■ **TASK GOAL**
Nothing but the lines from the one holding "The height and" to the final line of the listing below, both included, should be repeated, and each must match exactly. Omit pictures.

### RECORDED INFORMATION ###

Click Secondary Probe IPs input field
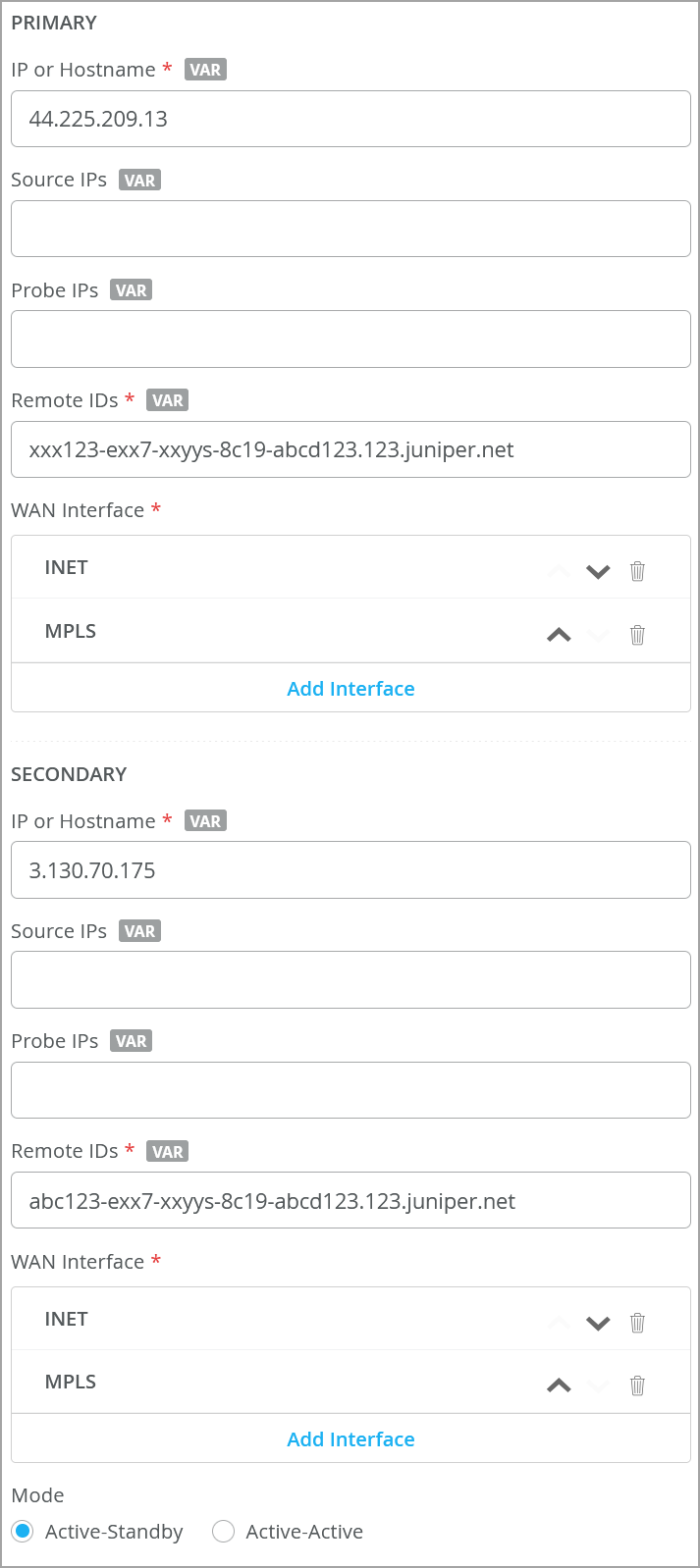Image resolution: width=700 pixels, height=1568 pixels. pos(350,1090)
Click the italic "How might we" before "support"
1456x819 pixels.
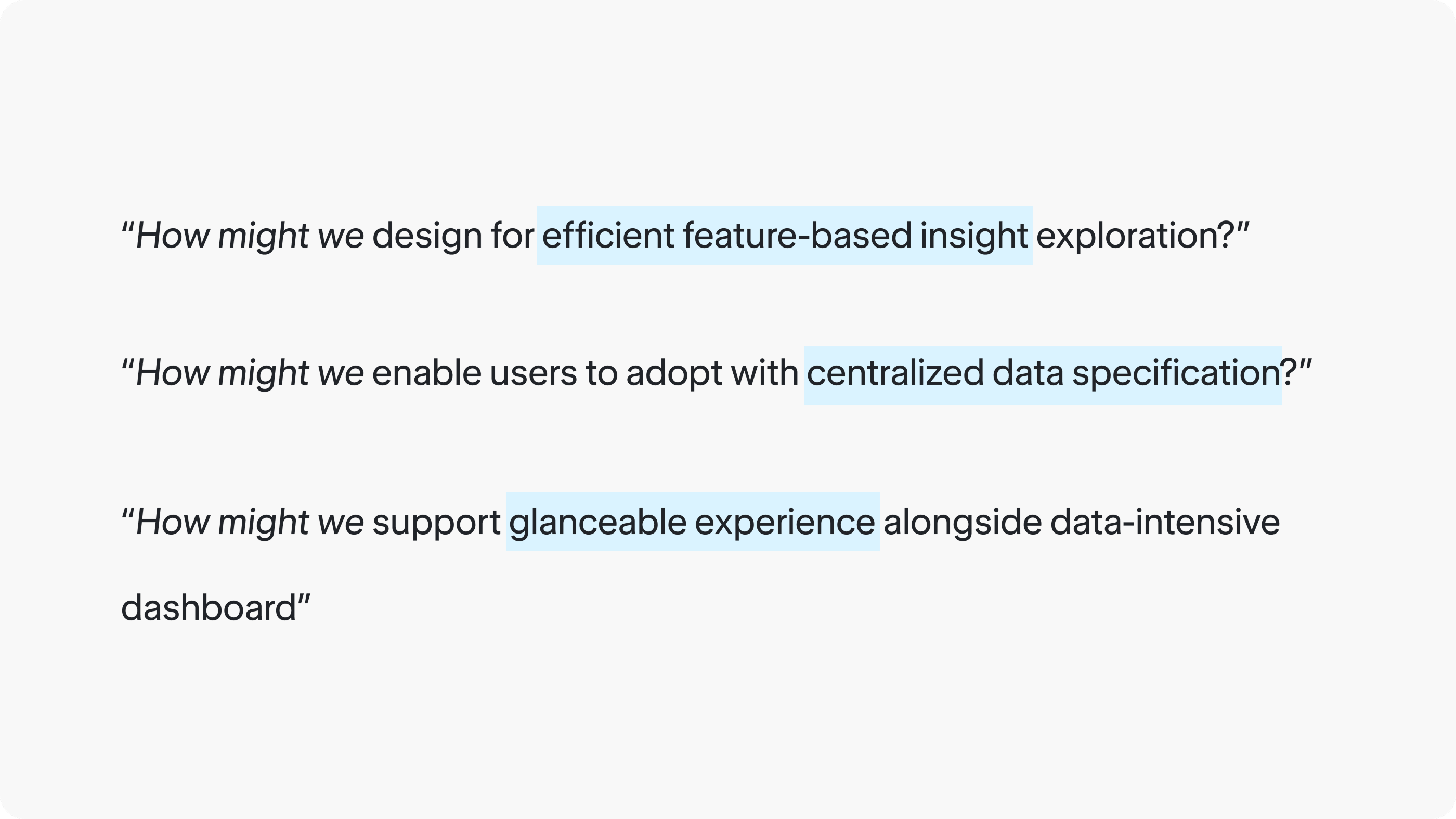(250, 523)
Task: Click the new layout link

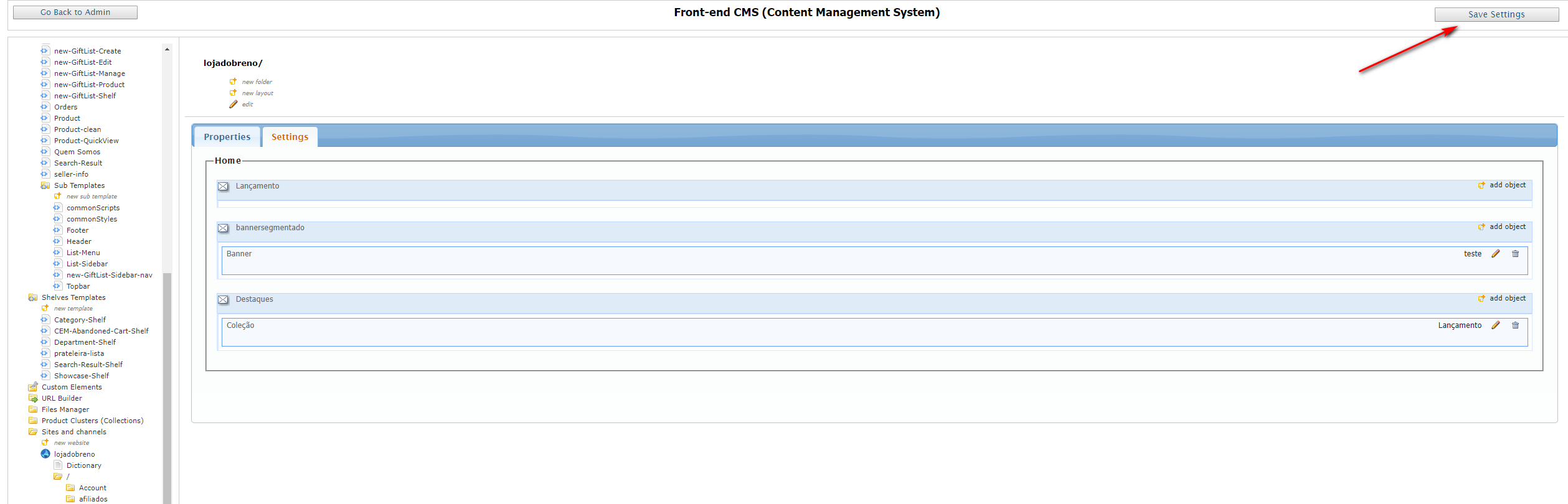Action: tap(257, 93)
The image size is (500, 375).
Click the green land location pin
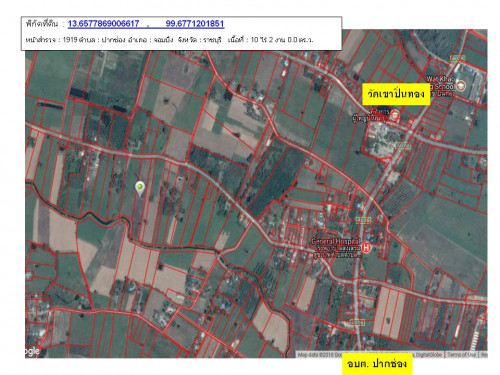point(140,189)
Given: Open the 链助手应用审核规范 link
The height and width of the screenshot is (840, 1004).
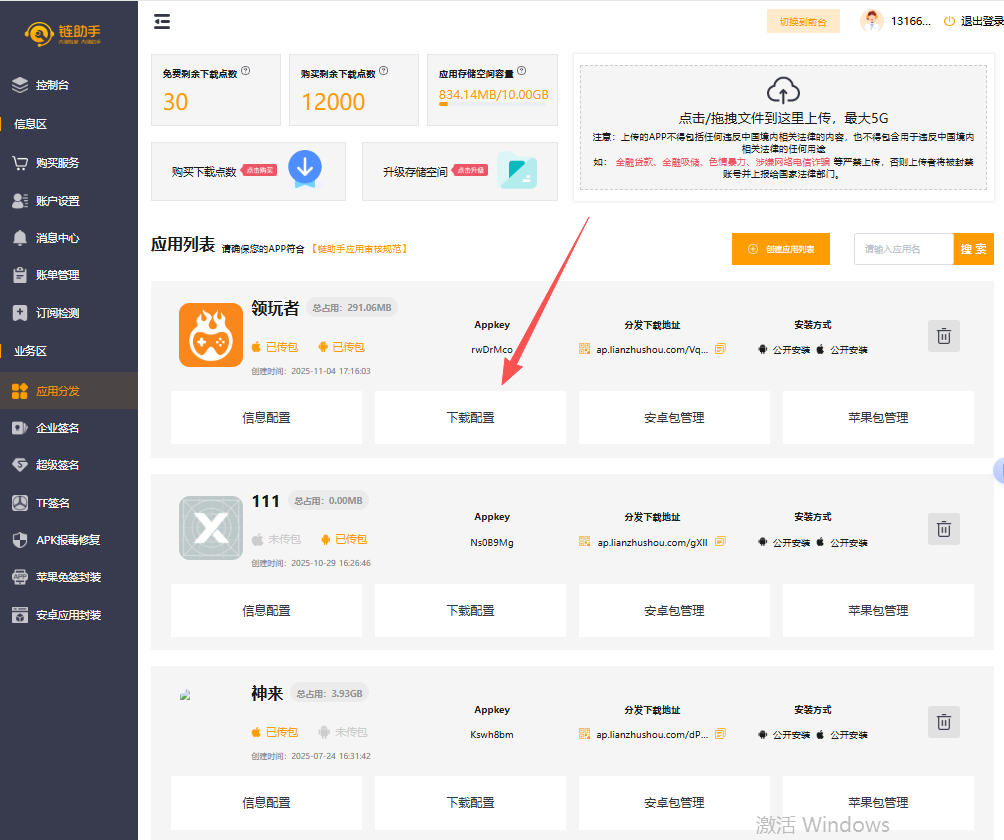Looking at the screenshot, I should tap(359, 249).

###

■ **RESPONSE TO THIS EXERCISE**
The height and width of the screenshot is (840, 1004).
Looking at the screenshot, I should tap(359, 249).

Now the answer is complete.